Excerpted passage:
<<<<

Crip Archaeology Lab
The Crip Archaeology Lab is moving! The lab is directed by Katherine Kinkopf, Assistant Professor of Anthropology at North Carolina State University (formerly Cal Poly Pomona).
What is Crip Archaeology?
Crip Archaeology is an orientation to bio/archaeology that draws on crip theory and critical disability studies (CDS) to think with and about disability and the past. And ultimately, to think about corporeality and bodily variation beyond the limits of disability identity formations in contemporary societies. “Crip Archaeology” is an emerging area of scholarship in archaeology outlined by Laurie Wilkie and myself in our forthcoming book An Introduction to Crip Archaeology (UPF).
The work of disability and Crip Archaeology need not be limited to the study of disease, disability, or impairment, nor should it be relegated to the study of disability culture alone (although it certainly can do all of this). Crip Archaeology is an ontoepistemology—a way of being and knowing through being—that liberates the study of disability from eugenic modes of thinking.
What does Crip Archaeology do?
Students in the Crip Archaeology Lab explore issues of:
Reproductive health justice, incarceration, “wellness” cultures, institutionalization, racialization and their intersections with disability in the 19th and 20th centuries
Skeletal health and mobility for disabled people in recent and historic populations
Disability cultural heritage
Recent publications from my lab can be found here: Publications
Crip Archaeology Lab Logo: a four-part square logo with three visual representations of disability and the text reading “Crip Arch Lab” and a subtitle: “Biocultural disability heritage research by and for disabled people.” The visual representations (clockwise) show (1) a skeleton-person in a rainbow wheelchair, (2) a neanderthal skull with rainbow brain, and (3) a skeleton-person walking with a rainbow cane. These different icons represent the different research streams included in our lab: narrating disability stories through bio/archaeology, investigating neurodiversity and descriptive disability in deep time, and quantifying skeletal health and mobility for disabled bodies, to better understand disabled peoples’ health.

>>>>

What this task involves: Quote everything in the Crip Archaeology Lab page from "Crip Archaeology is an orientation" down to "Crip Archaeology (UPF).", word for word.

Supplied information:
<<<<

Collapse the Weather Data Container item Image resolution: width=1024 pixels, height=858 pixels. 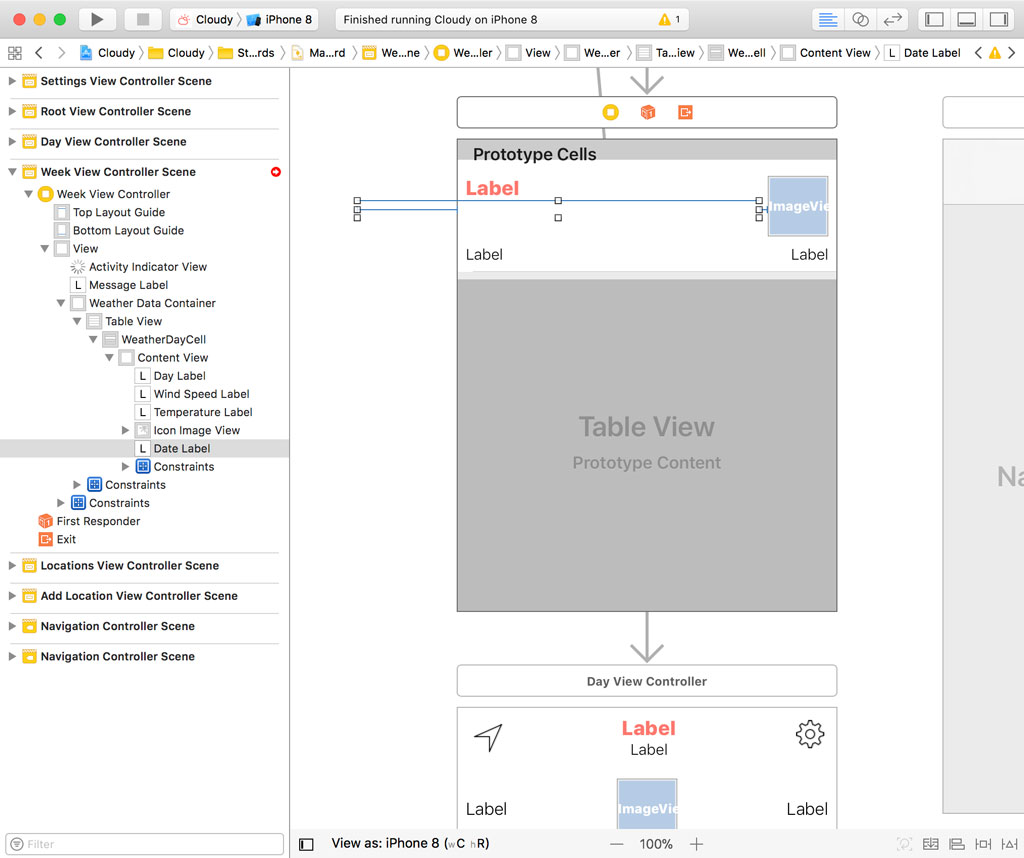[62, 303]
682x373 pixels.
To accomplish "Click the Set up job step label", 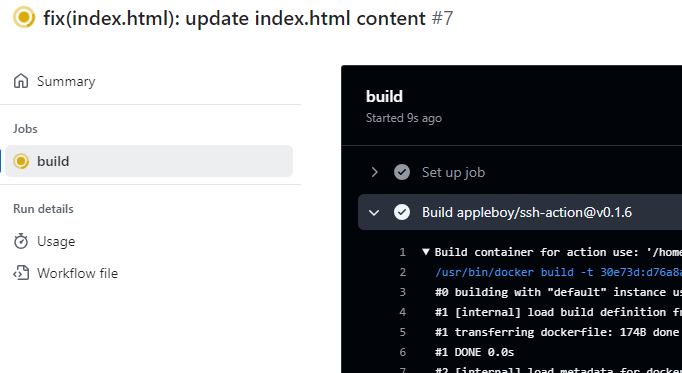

>>>>

Task response:
Crip Archaeology is an orientation to bio/archaeology that draws on crip theory and critical disability studies (CDS) to think with and about disability and the past. And ultimately, to think about corporeality and bodily variation beyond the limits of disability identity formations in contemporary societies. “Crip Archaeology” is an emerging area of scholarship in archaeology outlined by Laurie Wilkie and myself in our forthcoming book An Introduction to Crip Archaeology (UPF).